The AGM also saw a changing of the guard in the boardroom. Klaus Richter, a former Airbus executive with deep defence and aerospace experience, took the chairman’s seat. At the same time, the supervisory board extended CEO Alexander Sagel’s contract early through to 2032 — a signal of long-term continuity. Yet the wider shareholder register is shifting in a less supportive direction. US financial services group Fidelity has cut its stake below the 3% reporting threshold, with its direct holding now at just 2.66%, according to a disclosure filed on 9 June.

Should investors sell immediately? Or is it worth buying Renk?
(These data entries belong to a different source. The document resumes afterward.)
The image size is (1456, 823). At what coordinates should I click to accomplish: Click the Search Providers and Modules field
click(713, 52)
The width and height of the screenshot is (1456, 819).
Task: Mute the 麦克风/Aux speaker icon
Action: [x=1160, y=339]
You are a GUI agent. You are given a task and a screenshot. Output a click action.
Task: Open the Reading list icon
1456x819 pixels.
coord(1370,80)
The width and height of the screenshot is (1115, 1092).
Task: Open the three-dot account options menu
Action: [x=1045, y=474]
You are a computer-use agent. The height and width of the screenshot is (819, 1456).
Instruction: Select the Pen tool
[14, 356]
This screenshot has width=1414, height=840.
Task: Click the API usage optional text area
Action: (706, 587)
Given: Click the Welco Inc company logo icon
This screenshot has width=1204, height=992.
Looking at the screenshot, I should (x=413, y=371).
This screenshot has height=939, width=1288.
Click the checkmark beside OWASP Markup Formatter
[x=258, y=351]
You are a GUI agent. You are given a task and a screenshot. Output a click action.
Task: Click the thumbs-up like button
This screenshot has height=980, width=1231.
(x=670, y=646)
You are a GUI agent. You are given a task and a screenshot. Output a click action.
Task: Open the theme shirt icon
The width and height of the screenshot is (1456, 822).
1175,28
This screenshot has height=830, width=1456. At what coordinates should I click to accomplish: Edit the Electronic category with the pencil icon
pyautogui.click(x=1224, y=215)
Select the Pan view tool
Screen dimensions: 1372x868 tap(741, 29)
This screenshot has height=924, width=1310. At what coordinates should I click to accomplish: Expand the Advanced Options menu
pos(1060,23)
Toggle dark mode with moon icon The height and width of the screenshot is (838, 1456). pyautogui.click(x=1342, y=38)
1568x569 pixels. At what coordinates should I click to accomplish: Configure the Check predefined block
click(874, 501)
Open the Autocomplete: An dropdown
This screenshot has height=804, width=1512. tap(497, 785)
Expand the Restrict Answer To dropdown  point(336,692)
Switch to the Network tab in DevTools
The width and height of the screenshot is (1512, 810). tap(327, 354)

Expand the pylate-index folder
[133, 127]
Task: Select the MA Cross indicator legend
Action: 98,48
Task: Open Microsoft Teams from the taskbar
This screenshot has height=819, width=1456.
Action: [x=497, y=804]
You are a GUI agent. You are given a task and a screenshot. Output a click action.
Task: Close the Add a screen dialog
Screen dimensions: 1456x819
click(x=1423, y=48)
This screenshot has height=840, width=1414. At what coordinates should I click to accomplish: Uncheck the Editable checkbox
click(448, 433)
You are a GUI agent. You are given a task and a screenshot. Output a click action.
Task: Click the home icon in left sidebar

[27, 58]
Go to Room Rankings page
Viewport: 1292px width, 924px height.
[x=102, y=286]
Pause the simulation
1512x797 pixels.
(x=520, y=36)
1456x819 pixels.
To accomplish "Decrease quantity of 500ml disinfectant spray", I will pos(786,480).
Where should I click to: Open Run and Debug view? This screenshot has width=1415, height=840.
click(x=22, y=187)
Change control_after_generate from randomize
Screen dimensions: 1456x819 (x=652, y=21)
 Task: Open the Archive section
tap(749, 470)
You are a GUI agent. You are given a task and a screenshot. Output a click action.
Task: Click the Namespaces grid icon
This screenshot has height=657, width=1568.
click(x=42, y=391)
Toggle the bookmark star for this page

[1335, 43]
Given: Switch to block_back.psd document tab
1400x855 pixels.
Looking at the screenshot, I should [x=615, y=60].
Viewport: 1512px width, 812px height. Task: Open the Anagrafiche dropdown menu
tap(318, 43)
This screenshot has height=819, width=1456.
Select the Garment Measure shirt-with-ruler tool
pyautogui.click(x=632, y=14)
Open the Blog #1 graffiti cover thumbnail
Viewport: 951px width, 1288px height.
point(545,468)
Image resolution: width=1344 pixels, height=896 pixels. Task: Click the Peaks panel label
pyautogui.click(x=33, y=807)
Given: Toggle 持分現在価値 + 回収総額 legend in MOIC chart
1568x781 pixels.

Operationally, the picture is bright. The first quarter was Renk’s strongest start to a year on record, and management targets full-year revenue above €1.5 billion with adjusted operating profit of up to €285 million. Over 90% of that revenue is already covered by existing contracts. The backlog, at €6.9 billion, provides multi-year visibility. In June, the company also marked a milestone: the 4,000th transmission for a major armoured vehicle line rolled off the assembly line in Augsburg. At the Eurosatory defence exhibition in Paris, Renk and partner Patria unveiled a full-scale unmanned ground vehicle, while the new ESM 280 gearbox opens a lucrative door into wheeled vehicle markets — a segment that has traditionally relied on civilian-grade solutions.

Analysts at JPMorgan and Deutsche Bank see the disconnect as temporary, reiterating price targets in the €73–€75 range. On an annual basis, the stock has shed 32.05%, and volatility remains elevated at 50.82% annualised. The next notable technical support lies at the year low of €42.12. If that level fails to hold, further downside could follow.

Renk now faces a test of credibility. The structural moves — the domination agreement, the fresh board leadership, the extended CEO mandate — need to translate into concrete margin improvements and cash generation in the quarters ahead. For the moment, the market is demanding proof that the gap between a record order book and a depressed share price will eventually narrow.